Nanoscale observation and control of quasiparticle induced magnetic noise in a superconducting resonator

TL;DR

This study uses quantum sensing to observe and control magnetic noise caused by quasiparticles in superconducting resonators, revealing how external factors influence noise levels and demonstrating the potential of quantum sensors in superconducting device analysis.

Contribution

It provides the first direct nanoscale observation of quasiparticle-induced magnetic noise in superconducting resonators using NV centers, highlighting the impact of microwave driving and off-resonant coupling.

Findings

Quasiparticle magnetic noise peaks near the superconducting transition.

Microwave driving increases quasiparticle density and magnetic noise.

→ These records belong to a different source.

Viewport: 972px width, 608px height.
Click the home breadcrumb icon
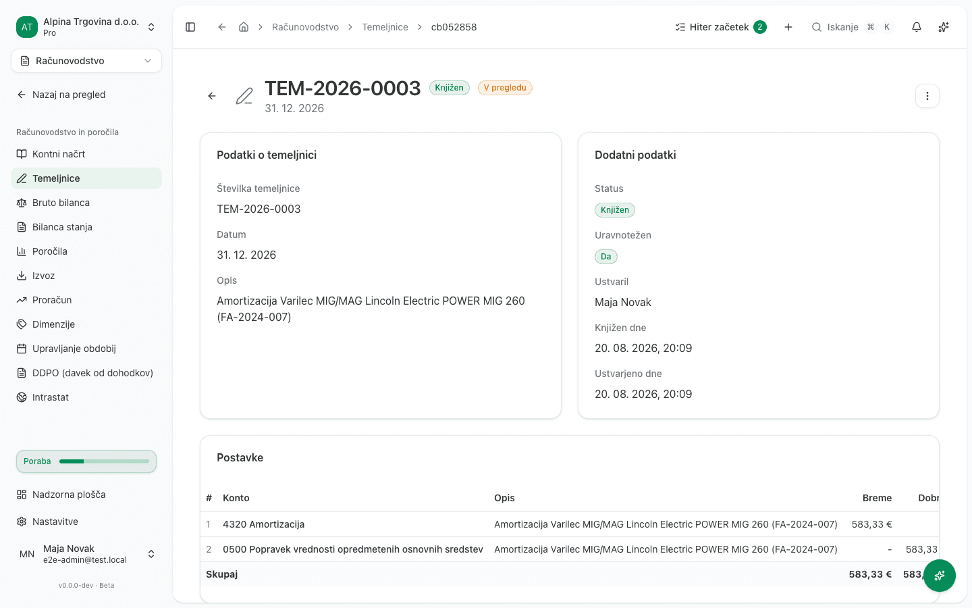(x=244, y=27)
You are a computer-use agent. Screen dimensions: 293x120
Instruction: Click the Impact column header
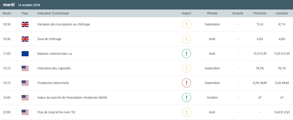186,13
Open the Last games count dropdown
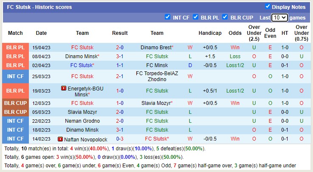The width and height of the screenshot is (313, 172). 279,18
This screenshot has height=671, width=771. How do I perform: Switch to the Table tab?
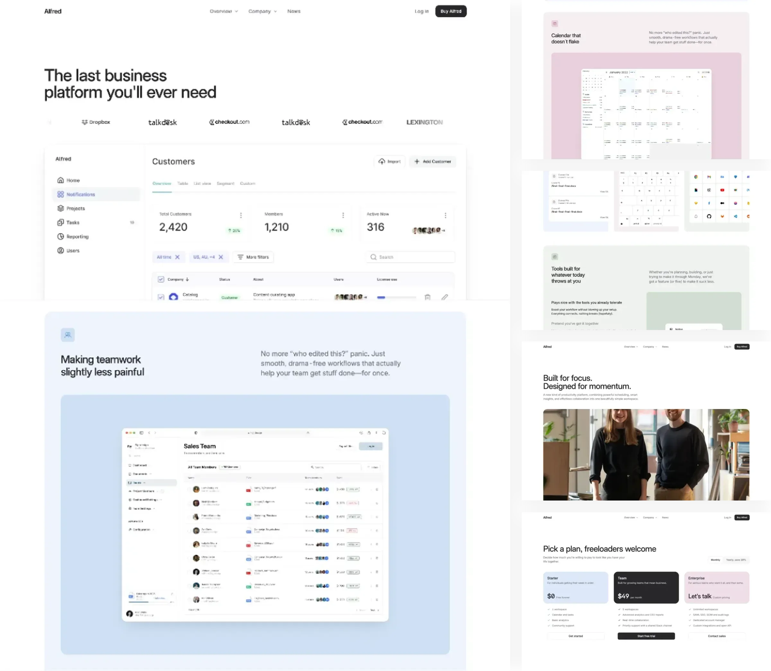pos(182,183)
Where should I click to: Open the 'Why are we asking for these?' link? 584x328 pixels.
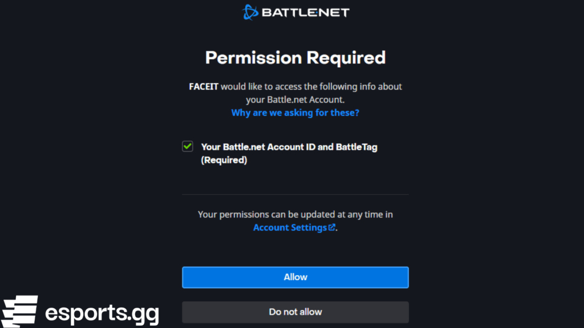point(295,113)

Detection of the Hebel-Slichter peak signature outside the superconductor.

Abstract

Superconducting circuits are arguably taking a leading role in driving the ongoing quantum technological revolution. A detailed knowledge of the microscopic fluctuating electromagnetic properties plays an important role in advancing the circuitry design, testing, and material integration of cutting-edge superconducting quantum electronics. Here we report scanning nitrogen-vacancy (NV) quantum sensing of local magnetic noise environment of an on- chip superconducting resonator. We find that quasiparticle-induced fluctuating magnetic fields can drive NV spin relaxation, which shows a peak value around the superconducting transition point of niobium at the thermal equilibrium state. External microwave driving at the resonator mode frequency significantly increases the quasiparticle density, leading to enhancement of magnetic noise. We further perform optically detected magnetic resonance measurements to demonstrate quasiparticle magnetic noise mediated off-resonant dipole coupling between the NV center and niobium resonator. Our work reports experimental observation of the Hebel-Slichter peak signature by an external sensor outside of a superconductor. The presented study also highlights the advantages of quantum sensors in investigating miniaturized superconducting devices, providing insights into their future performance improvements.